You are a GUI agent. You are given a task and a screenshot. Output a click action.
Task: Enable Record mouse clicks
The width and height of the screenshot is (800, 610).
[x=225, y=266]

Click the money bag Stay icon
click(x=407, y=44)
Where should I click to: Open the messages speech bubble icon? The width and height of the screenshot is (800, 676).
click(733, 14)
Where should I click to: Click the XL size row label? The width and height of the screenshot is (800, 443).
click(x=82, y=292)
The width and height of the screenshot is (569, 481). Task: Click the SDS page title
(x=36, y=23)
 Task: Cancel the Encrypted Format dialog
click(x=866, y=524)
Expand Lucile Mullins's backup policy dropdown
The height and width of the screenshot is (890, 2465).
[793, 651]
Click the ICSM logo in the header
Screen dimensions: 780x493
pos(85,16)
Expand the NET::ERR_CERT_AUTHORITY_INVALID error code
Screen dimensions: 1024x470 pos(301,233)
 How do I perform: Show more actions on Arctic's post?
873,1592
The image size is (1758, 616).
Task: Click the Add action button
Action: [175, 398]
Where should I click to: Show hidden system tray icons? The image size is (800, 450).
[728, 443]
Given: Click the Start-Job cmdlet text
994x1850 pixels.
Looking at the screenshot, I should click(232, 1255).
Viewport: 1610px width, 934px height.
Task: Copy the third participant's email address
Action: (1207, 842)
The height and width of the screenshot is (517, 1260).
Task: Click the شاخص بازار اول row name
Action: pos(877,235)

------------------------------------------------

YOUR TASK:
Output nothing but the line containing "Screen dimensions: 780x493" and each line after it in the entries above, exactly as written.

RESULT FOR THIS TASK:
Screen dimensions: 780x493
pos(85,16)
Expand the NET::ERR_CERT_AUTHORITY_INVALID error code
Screen dimensions: 1024x470 pos(301,233)
 How do I perform: Show more actions on Arctic's post?
873,1592
The image size is (1758, 616).
Task: Click the Add action button
Action: [175, 398]
Where should I click to: Show hidden system tray icons? The image size is (800, 450).
[728, 443]
Given: Click the Start-Job cmdlet text
994x1850 pixels.
Looking at the screenshot, I should click(232, 1255).
Viewport: 1610px width, 934px height.
Task: Copy the third participant's email address
Action: (1207, 842)
The height and width of the screenshot is (517, 1260).
Task: Click the شاخص بازار اول row name
Action: pos(877,235)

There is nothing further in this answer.